### Task prompt
Go through the lines below and copy each one that holds the string "button".

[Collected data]
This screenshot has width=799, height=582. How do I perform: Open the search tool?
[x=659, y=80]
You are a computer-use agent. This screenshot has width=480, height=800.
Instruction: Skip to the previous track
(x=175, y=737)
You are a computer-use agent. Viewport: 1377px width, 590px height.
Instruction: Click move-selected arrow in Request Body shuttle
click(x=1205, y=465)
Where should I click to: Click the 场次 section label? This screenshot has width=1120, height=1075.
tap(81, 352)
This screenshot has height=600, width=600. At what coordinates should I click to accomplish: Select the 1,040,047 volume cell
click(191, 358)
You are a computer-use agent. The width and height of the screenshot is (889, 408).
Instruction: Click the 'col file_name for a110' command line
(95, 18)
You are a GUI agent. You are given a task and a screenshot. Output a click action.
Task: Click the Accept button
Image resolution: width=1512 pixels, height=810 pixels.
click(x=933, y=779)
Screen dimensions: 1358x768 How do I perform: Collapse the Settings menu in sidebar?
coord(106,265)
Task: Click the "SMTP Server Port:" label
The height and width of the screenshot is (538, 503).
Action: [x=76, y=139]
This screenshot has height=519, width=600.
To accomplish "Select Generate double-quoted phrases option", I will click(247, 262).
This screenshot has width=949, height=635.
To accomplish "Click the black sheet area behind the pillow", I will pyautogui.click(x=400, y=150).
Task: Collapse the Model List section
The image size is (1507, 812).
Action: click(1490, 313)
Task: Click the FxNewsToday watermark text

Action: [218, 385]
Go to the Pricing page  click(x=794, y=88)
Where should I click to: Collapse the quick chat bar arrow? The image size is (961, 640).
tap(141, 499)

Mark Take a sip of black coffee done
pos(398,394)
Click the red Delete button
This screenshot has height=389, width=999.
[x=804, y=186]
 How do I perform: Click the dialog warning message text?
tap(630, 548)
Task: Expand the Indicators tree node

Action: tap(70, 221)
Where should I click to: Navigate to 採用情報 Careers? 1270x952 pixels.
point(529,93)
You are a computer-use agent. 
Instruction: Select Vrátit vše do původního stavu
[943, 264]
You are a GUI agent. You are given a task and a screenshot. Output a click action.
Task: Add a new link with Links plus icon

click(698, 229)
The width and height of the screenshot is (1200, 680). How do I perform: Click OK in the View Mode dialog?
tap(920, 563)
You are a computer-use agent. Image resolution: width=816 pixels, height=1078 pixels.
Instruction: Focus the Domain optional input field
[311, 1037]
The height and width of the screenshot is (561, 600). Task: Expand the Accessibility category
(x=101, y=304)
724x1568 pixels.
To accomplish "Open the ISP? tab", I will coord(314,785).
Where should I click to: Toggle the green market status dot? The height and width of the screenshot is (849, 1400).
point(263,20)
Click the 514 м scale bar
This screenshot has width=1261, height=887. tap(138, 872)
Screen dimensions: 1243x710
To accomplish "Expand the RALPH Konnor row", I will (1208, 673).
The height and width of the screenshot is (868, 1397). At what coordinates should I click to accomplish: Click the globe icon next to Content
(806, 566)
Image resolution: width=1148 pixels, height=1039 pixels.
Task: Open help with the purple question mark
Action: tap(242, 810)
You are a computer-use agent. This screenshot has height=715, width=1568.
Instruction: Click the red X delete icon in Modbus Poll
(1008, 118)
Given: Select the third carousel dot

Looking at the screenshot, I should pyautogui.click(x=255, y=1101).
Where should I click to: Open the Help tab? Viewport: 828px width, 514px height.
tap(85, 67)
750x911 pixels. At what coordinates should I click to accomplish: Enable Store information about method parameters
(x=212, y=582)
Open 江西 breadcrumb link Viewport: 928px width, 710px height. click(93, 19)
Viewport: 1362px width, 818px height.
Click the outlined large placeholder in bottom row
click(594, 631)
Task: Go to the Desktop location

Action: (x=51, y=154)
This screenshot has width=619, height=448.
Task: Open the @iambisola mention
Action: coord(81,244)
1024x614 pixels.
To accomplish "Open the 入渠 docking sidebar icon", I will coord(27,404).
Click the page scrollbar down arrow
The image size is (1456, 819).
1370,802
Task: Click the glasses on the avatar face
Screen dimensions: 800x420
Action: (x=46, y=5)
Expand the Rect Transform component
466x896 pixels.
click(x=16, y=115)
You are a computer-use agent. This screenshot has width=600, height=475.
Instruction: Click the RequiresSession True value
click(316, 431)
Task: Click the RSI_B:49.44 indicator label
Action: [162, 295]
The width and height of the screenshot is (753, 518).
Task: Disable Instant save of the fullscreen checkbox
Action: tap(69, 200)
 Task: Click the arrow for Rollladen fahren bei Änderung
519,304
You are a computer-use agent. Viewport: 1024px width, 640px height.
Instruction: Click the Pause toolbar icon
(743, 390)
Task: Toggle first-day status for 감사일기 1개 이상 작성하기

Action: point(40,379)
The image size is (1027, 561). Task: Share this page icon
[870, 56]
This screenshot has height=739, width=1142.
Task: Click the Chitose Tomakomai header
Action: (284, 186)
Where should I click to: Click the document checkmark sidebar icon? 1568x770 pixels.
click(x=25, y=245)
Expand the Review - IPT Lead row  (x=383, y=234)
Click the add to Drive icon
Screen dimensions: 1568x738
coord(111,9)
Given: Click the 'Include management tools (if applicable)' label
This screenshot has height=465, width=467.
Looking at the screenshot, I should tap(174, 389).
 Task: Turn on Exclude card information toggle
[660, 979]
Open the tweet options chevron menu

### Exercise result
Task: Click the Accept button
Click the red Delete button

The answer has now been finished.